Last Monday a number of Coronavirus restrictions were lifted allowing “non-essential” shops, pubs, restaurants and hairdressers to reopen, at least in part.
I know many residents have been keen to support local businesses and get back to a sense of normality. Many have enjoyed drinks in pub gardens and the weight has been taken off many shoulders by barbers in Horsham!
Shops selling “non-essential” products have really suffered as have so many companies. During lockdown, many have used our enforced isolation to have a clear out and have been keen for the charity shops to reopen to be able to make donations. Last week the Salvation Army made record sales when they reopened on the 12th and Cancer Research UK took half a million pounds, much needed and double their expectation.
We have charity shops both within Horsham and in the surrounding villages raising vital funds for the charities, many of which have lost a substantial amount of money this year due to the inability to carry out fundraising events.
Charity shops not only help charitable causes, but they also help the planet. The fashion industry is the second most polluting industry in the world and in the UK, every week, 13 million items of clothes are sent to landfill. West Sussex County Council estimated that in 2017/18 £1.7million was spent sending textiles for disposal in West Sussex.
Where reuse isn’t an option there are a number of these textile recycling banks across the District and the Recycle Now website can be used to find where specific items, including textiles, can be recycled: https://www.recyclenow.com/local-recycling
I do wish all of our local businesses the very best as they reopen and welcome back customers.

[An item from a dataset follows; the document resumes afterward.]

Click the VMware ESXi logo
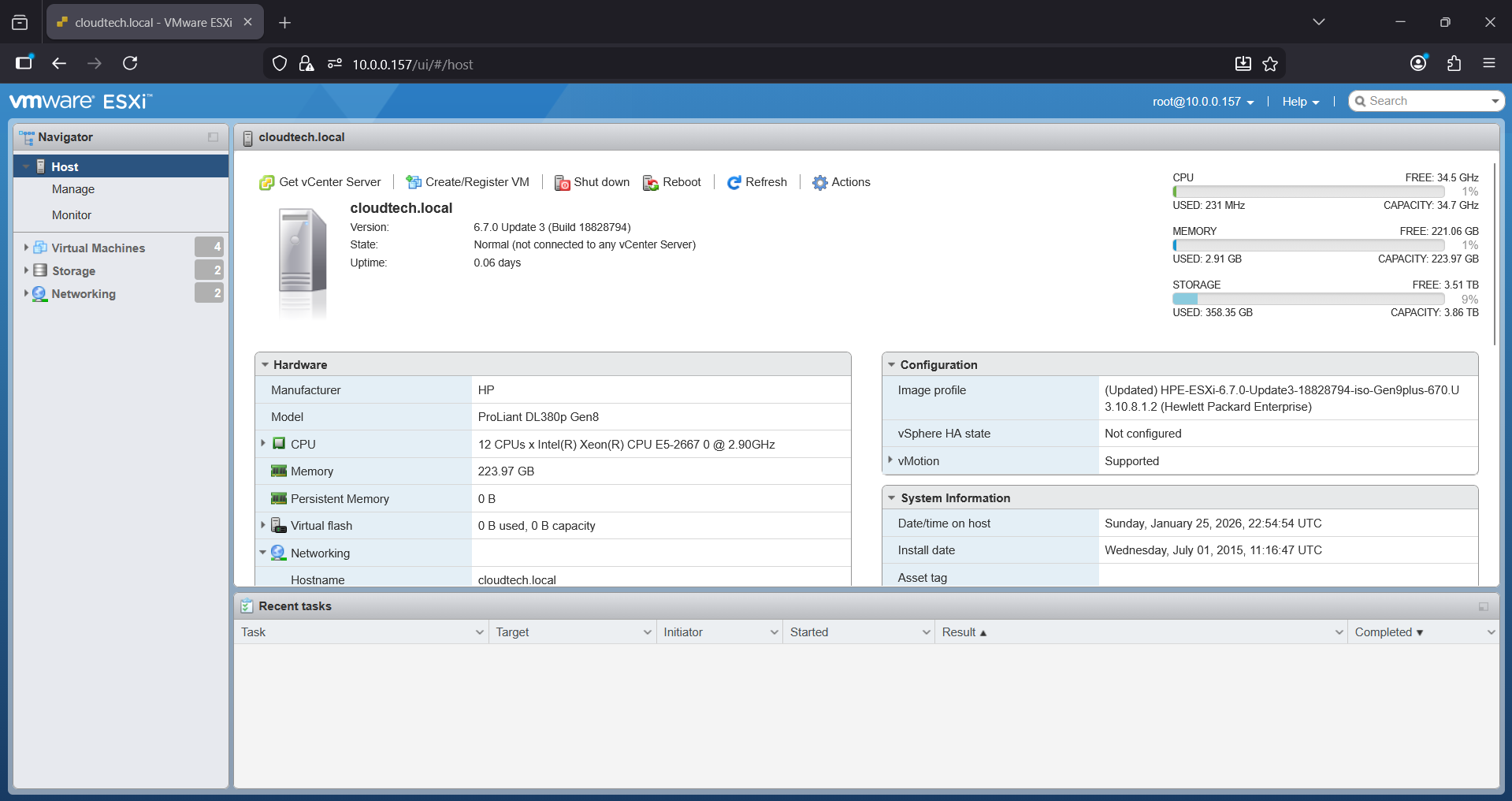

The sincere hope of all involved is that by taking a cautious approach to reopening shops and other aspects of society, not only will they get to reopen but stay open. 33 million have now received their first vaccine dose and 10 million both doses – with a 94 per cent take-up in over 50’s. Scientists have been deeply impressed with the effectiveness of the vaccine – with only 32 patients being hospitalised from Covid after vaccination.
The data at present suggests we should have every confidence that the four tests will be met and the further relaxation of lockdown should proceed as planned.
We need however to continue to keep Covid suppressed – as with other viruses there is an ongoing risk of further waves which is why continuing to develop and evolve the vaccines and potential drugs to help prevent hospitalisation, both of which are being worked on, is so important.